Я, наверное, спросил его об этом, или язык тела все сказал за меня. Во всяком случае мы внезапно поменялись ролями — настал мой черед смотреть на него во все глаза.
В мае 1985-го Жан-Поля Кауфмана, французского журналиста, в Бейруте взяли в заложники боевики «Хезболлы» и тайно удерживали в плену три года. Когда похитителям нужно было перевезти пленника из одного укромного места в другое, ему затыкали кляпом рот, затем связывали по рукам и ногам, закатывали в восточное покрывало, и Жан-Поль едва не умирал от удушья. А смотрел он на меня так потому, что в одном из убежищ, где его держали, наткнулся на мою книжку, потрепанную, в мягкой обложке, проглотил ее, а потом еще раз и еще и наверняка обнаружил в ней глубины, которых там никогда и не было. Обо всем этом Жан-Поль рассказывал будничным тоном, мне знакомым — так говорили и другие жертвы издевательств, потому что неизбывные воспоминания о пережитом стали для них частью повседневной жизненной рутины.

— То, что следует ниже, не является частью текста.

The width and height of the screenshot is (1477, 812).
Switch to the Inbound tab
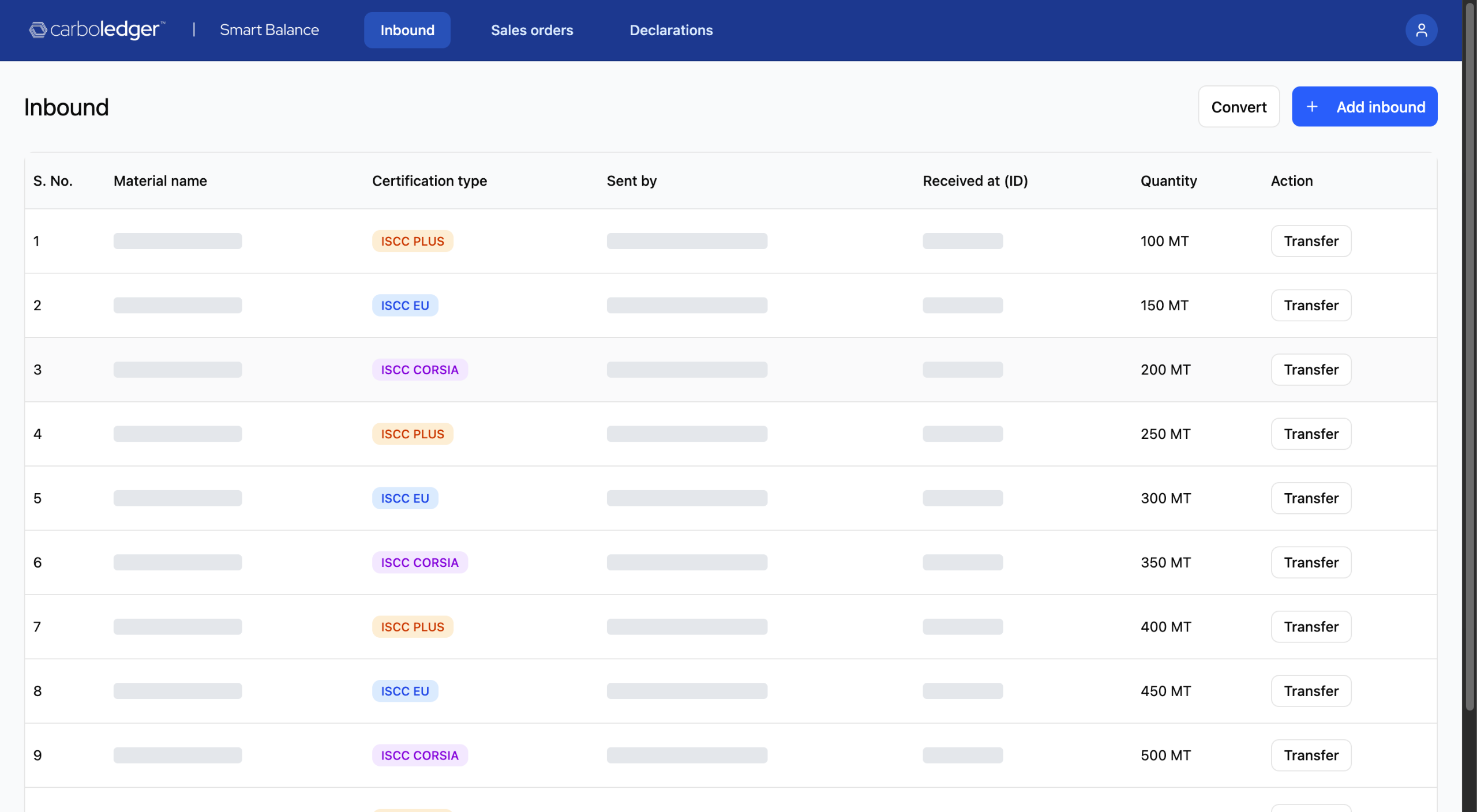pos(407,30)
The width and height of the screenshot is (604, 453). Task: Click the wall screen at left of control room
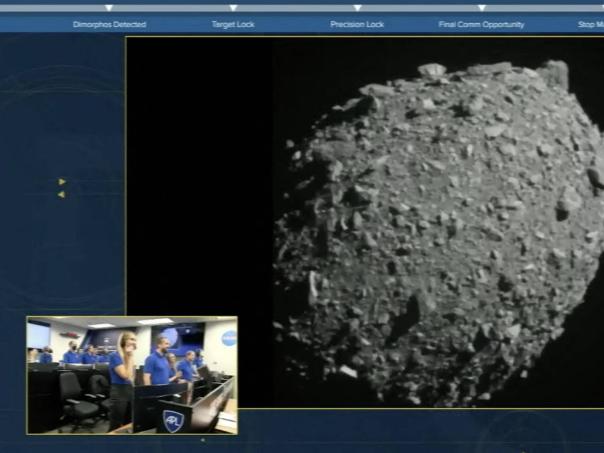[x=38, y=335]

Я потерял дар речи и ничего не мог ему ответить. И что, в самом деле, тут скажешь? «Спасибо, что прочли мою книгу?» «Простите, если она оказалась мелковата?»
Я оробел перед ним и, наверное, попытался передать это на словах, а после того, как мы расстались, наверное, перечитал «Темную комнату в Лонгвуде» и провел параллели, которые мог бы провести и в первый раз, понять, что это один терзаемый призраками прошлого узник пишет о другом — пожалуй, величайшем узнике в истории.
Тот обед происходил в начале нынешнего столетия, но воспоминания о нем свежи, хоть я с тех пор не встречался с Кауфманом и не переписывался. Работая над этой книгой, я нашел его в интернете, выяснил, что он жив, поспрашивал кое-кого и раздобыл его электронный адрес — правда, меня предупредили: Кауфман может и не ответить.
А еще я узнал (признаюсь, не без удивления), что книгой, которая каким-то чудом попалась ему тогда, в плену, и не дала впасть в отчаяние, сойти с ума, была «Война и мир» Льва Толстого — ее он тоже проглатывал, как, очевидно, и мой роман, и, без сомнения, находил в ней гораздо больше духовной и интеллектуальной пищи, чем могло дать любое из моих произведений. Так что, удачных находки было две? Или с кем-то из нас память шутила шутки?
Я написал Кауфману осторожное письмо, и через несколько недель получил от него великодушный ответ, вот какой:
В плену я страшно тосковал по книгам. Иногда надзиратели их приносили. Описать не могу, какое это было счастье — появление книги. Я не просто читал ее раз, два, сорок раз, но перечитывал с конца или с середины. Надеялся, что эта игра, может быть, увлечет меня хотя бы на пару месяцев. В те три мучительных года мне довелось пережить и минуты величайшей радости. Одну из таких минут мне подарил «Шпион, пришедший с холода». Я воспринял его как знак судьбы. Надзиратели приносили нам всякое старье: и дешевые романчики попадались, и второй том «Войны и мира» Толстого, и какие-то непонятные научные труды. Но на этот раз я держал в руках книгу писателя, которым восхищался… Я тогда уже прочел все ваши романы, и «Шпиона» тоже, однако в тех новых обстоятельствах книга показалась мне другой. И даже, кажется, ничего общего не имела с той, что я помнил. Все изменилось. Каждая строчка была исполнена смысла. В тогдашнем моем положении чтение стало делом серьезным и даже опасным, ведь всякая мелочь начинала казаться мне частью игры под названием «пан или пропал», которая и составляет суть жизни заложника. Открывается дверь камеры, возвещая о прибытии какого-нибудь командира «Хезболлы» — оно несет свободу или смерть. Каждый знак, каждый намек становился предзнаменованием, символом, иносказанием. В «Шпионе» такого много.